Turso uses a **unified Rust core** to eliminate code duplication and ensure protocol consistency across all supported languages. By compiling to a C-compatible library once and exposing it via FFI, the project maintains a single source of truth for connection management, replication logic, and SQL parsing, reducing the maintenance burden across `bindings/go/`, `bindings/python/`, and other directories.
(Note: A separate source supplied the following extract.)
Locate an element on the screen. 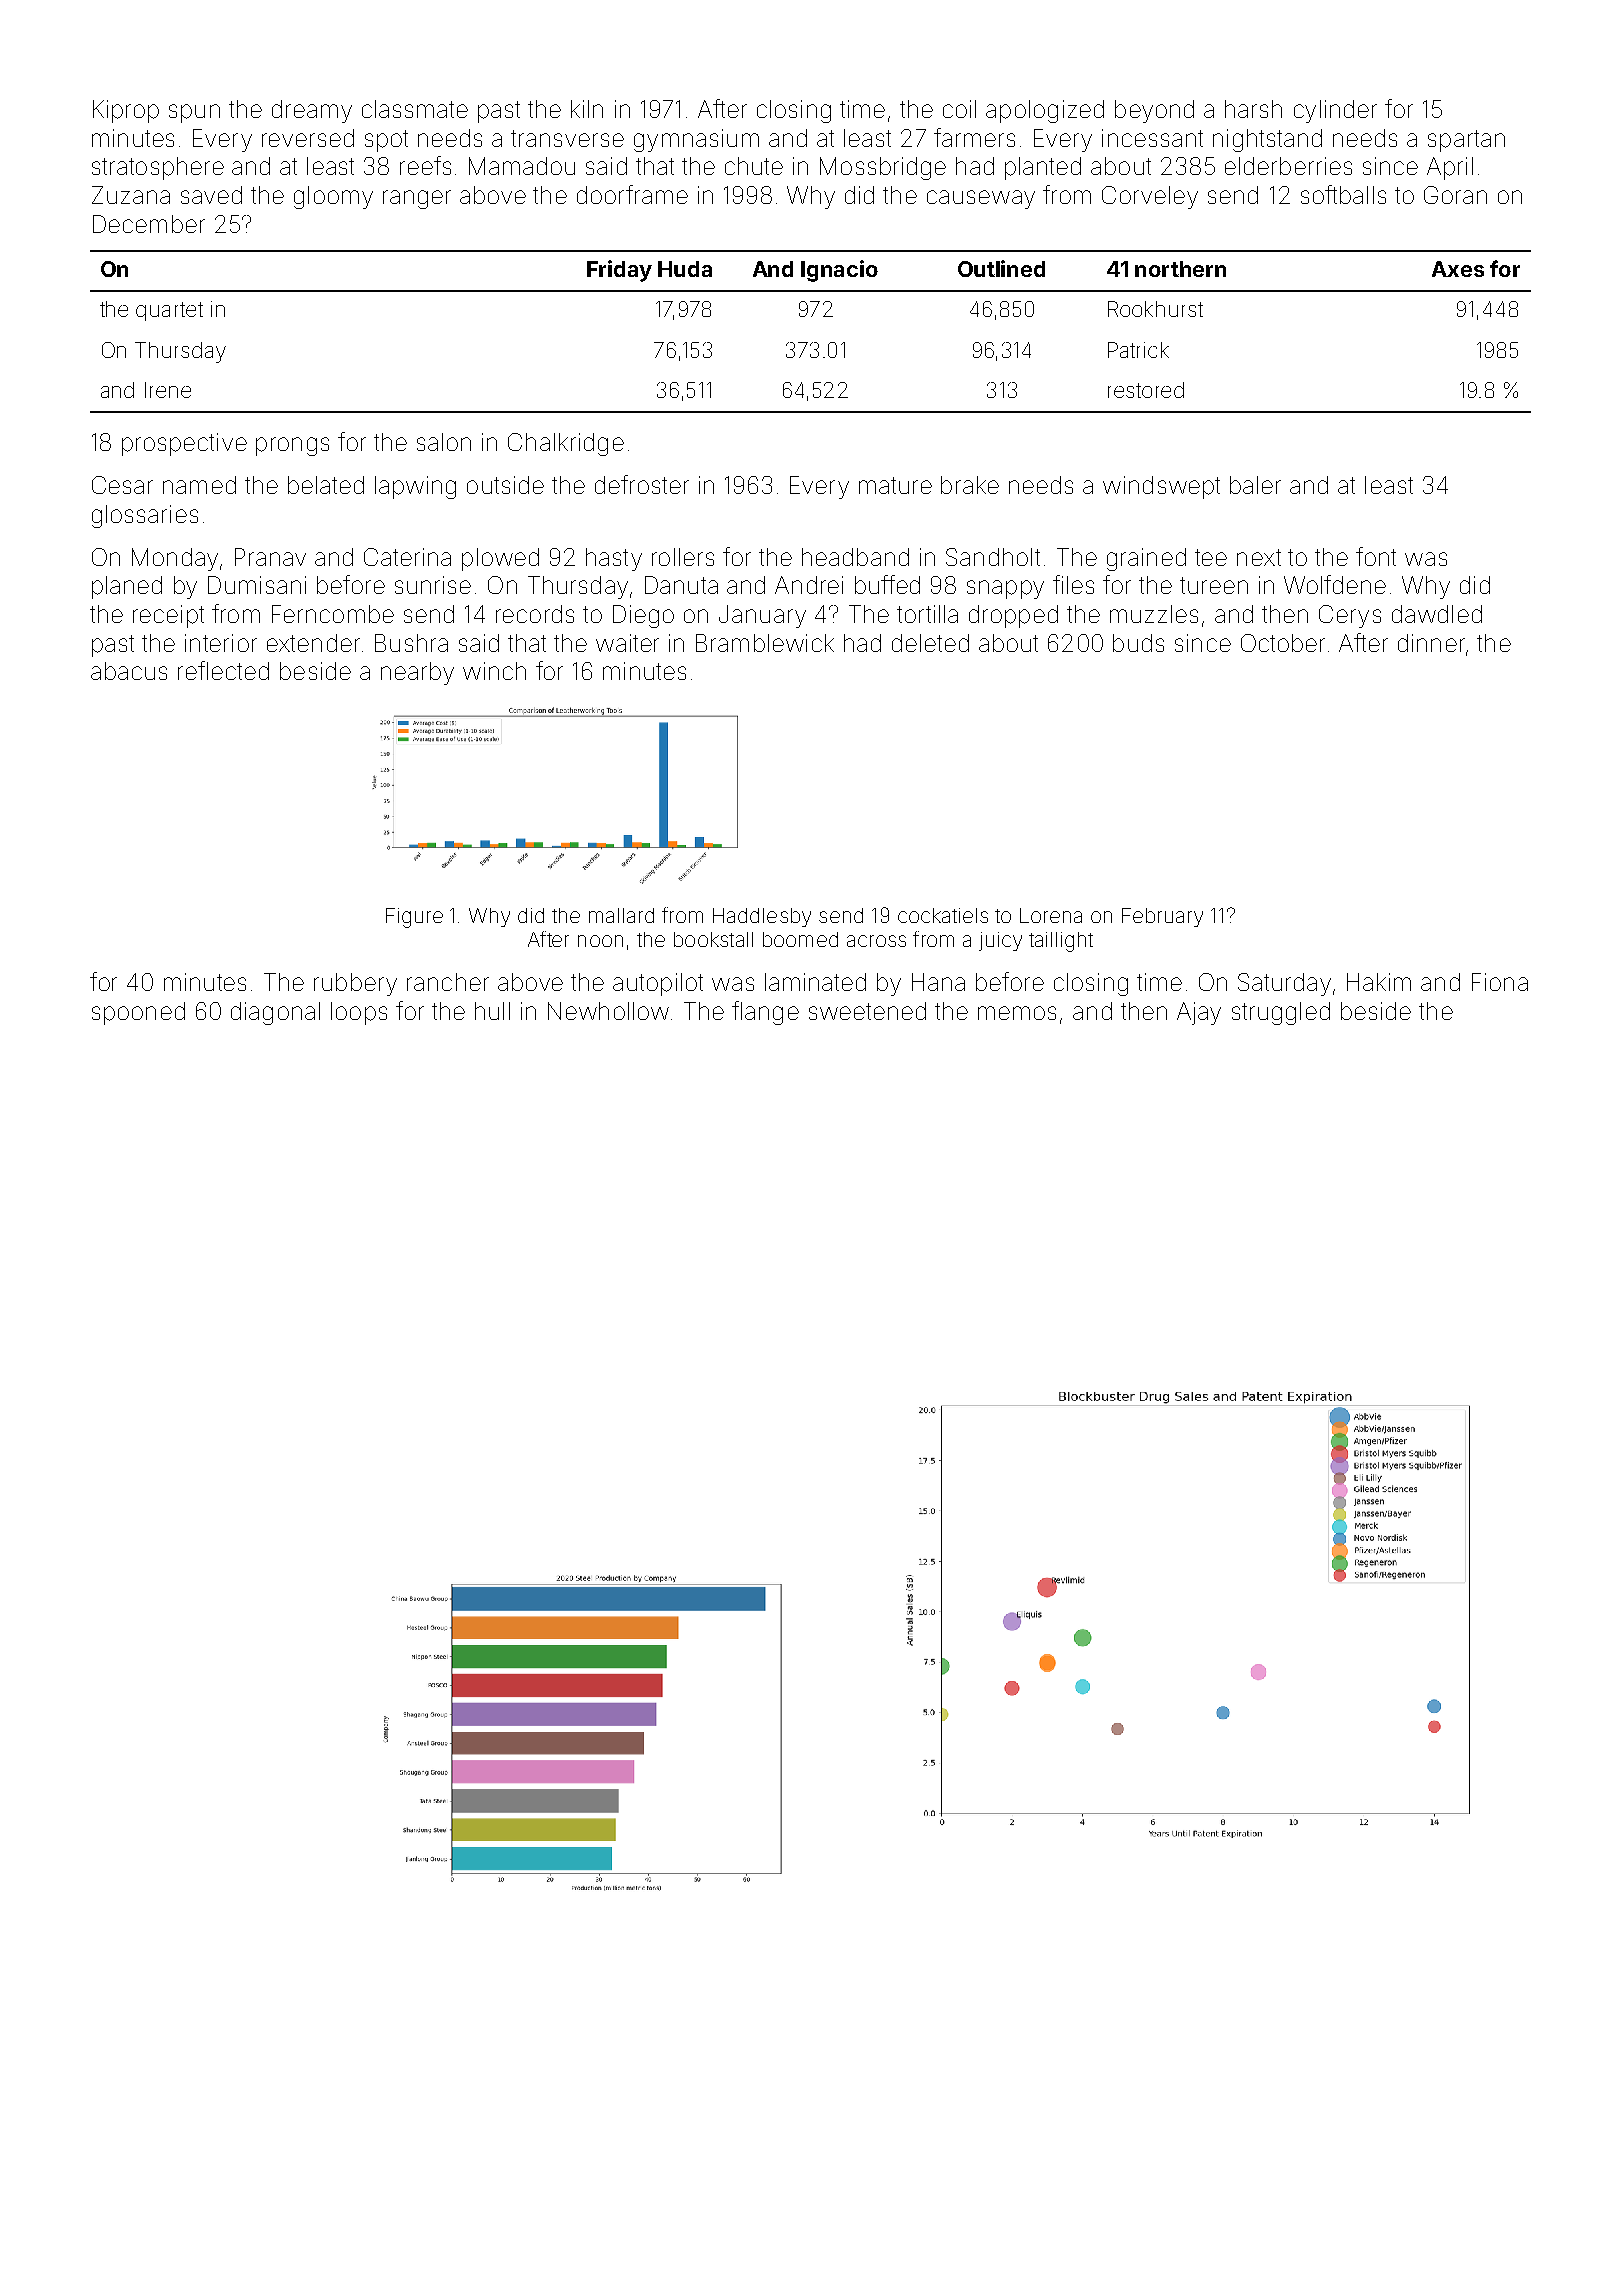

### How are transactions handled across the different language bindings?

Transactions are managed through the Rust core's transaction API defined in [`bindings/rust/src/transaction.rs`](https://github.com/tursodatabase/turso/blob/main/bindings/rust/src/transaction.rs), which all bindings invoke via their respective FFI layers. Whether using Go's `*Tx` type, Python's connection context managers, or Java's `Transaction` objects, each binding ultimately calls the same native functions to begin, commit, or rollback transactions on the remote Turso database.

### Can I use the Turso language bindings with self-hosted libSQL instances?

Yes, because the Rust driver implements the **libSQL wire protocol**, the language bindings can connect to any compatible endpoint, including self-hosted libSQL servers or local SQLite files, by specifying the appropriate connection string in `go.Open`, `turso.connect`, or the equivalent constructor in Java and .NET.